> [Task inputs]:
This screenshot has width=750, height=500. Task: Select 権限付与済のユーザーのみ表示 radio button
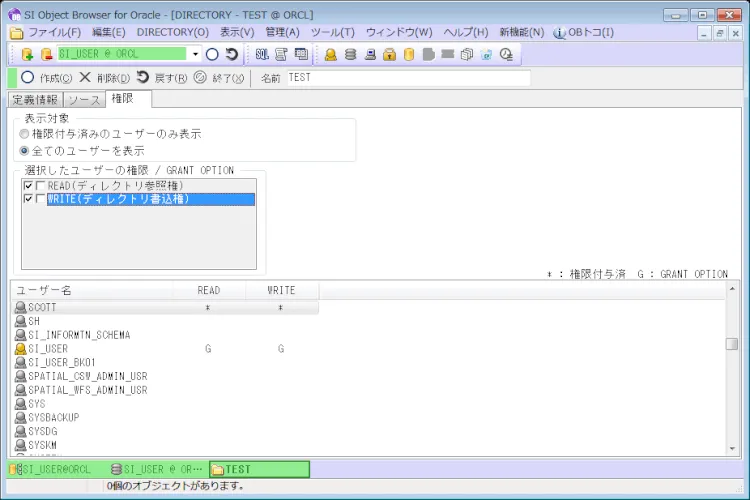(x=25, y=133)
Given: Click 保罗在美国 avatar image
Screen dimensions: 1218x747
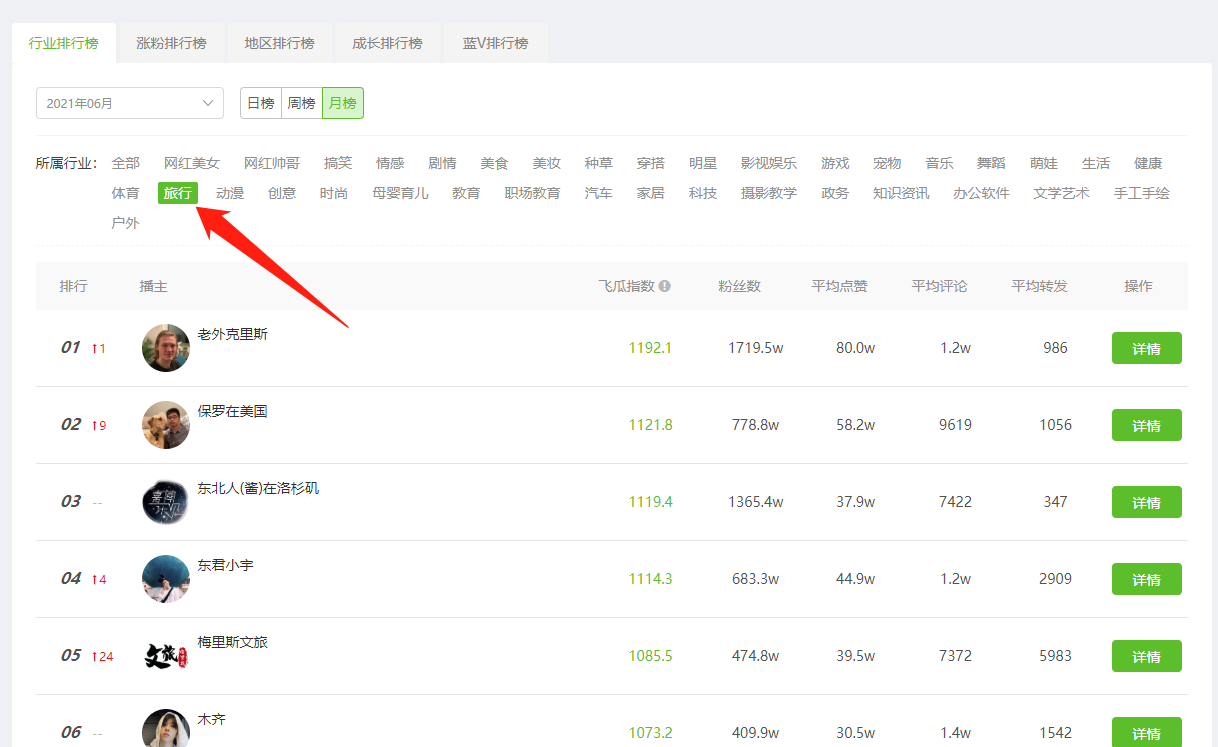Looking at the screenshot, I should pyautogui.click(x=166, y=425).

> [Required action]:
Please transcribe all of the entries word for word, with the pictures left out.

> [Answer space]:
This screenshot has width=750, height=500. Task: Select 権限付与済のユーザーのみ表示 radio button
(x=25, y=133)
Given: Click 保罗在美国 avatar image
Screen dimensions: 1218x747
Looking at the screenshot, I should pyautogui.click(x=166, y=425).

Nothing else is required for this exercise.